BEGIN TASK INPUT

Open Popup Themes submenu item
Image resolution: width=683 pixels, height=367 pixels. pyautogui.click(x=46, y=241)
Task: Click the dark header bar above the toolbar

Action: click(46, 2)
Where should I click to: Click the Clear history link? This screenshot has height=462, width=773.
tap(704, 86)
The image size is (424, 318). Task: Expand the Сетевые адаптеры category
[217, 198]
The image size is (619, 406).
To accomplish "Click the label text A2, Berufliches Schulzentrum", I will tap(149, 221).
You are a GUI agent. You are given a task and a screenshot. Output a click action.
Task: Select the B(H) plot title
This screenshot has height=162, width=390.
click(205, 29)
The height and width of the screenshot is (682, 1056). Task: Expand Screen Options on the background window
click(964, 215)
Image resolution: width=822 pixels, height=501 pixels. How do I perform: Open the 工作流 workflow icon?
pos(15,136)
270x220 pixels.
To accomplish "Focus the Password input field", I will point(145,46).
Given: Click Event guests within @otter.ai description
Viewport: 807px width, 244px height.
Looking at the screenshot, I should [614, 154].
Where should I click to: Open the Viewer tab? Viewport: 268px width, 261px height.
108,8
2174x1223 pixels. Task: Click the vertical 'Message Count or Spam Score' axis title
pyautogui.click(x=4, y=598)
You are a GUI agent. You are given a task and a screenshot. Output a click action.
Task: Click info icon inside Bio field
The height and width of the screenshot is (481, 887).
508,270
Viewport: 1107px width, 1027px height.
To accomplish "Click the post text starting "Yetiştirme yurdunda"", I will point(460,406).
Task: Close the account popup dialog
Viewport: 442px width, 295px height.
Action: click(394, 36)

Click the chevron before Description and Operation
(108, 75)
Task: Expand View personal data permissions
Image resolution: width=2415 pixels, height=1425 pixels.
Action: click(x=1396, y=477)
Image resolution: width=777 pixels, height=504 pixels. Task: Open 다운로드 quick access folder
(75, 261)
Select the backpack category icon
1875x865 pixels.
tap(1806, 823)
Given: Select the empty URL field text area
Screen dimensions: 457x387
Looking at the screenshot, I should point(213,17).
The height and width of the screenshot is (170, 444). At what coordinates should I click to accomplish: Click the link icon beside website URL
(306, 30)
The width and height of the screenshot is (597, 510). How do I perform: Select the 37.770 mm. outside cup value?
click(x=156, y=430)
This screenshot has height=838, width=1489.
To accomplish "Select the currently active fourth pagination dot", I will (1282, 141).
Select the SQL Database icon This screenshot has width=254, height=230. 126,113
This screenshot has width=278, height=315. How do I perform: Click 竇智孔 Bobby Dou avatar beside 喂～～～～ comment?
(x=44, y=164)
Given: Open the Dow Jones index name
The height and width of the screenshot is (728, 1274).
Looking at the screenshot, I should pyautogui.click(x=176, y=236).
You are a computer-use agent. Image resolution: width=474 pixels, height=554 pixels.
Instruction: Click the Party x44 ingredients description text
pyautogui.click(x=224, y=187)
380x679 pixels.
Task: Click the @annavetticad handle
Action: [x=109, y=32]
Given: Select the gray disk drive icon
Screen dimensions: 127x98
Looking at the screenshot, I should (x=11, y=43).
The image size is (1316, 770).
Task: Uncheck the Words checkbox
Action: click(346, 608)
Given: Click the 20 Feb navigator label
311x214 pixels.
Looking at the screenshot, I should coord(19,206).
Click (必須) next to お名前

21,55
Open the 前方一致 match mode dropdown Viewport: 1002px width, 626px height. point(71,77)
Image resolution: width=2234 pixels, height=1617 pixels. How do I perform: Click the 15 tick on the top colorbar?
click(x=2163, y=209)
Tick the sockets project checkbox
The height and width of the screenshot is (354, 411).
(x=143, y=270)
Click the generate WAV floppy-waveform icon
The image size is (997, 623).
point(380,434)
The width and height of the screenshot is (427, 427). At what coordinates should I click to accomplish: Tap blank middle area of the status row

END TASK INPUT

### WHAT YOU ARE ASKED TO DO
Collect every line above that contains the word "Where", copying each one in full.

### SOLVED PROBLEM
Where should I click to: Click the Clear history link? This screenshot has height=462, width=773.
Where should I click to: Open the Viewer tab? Viewport: 268px width, 261px height.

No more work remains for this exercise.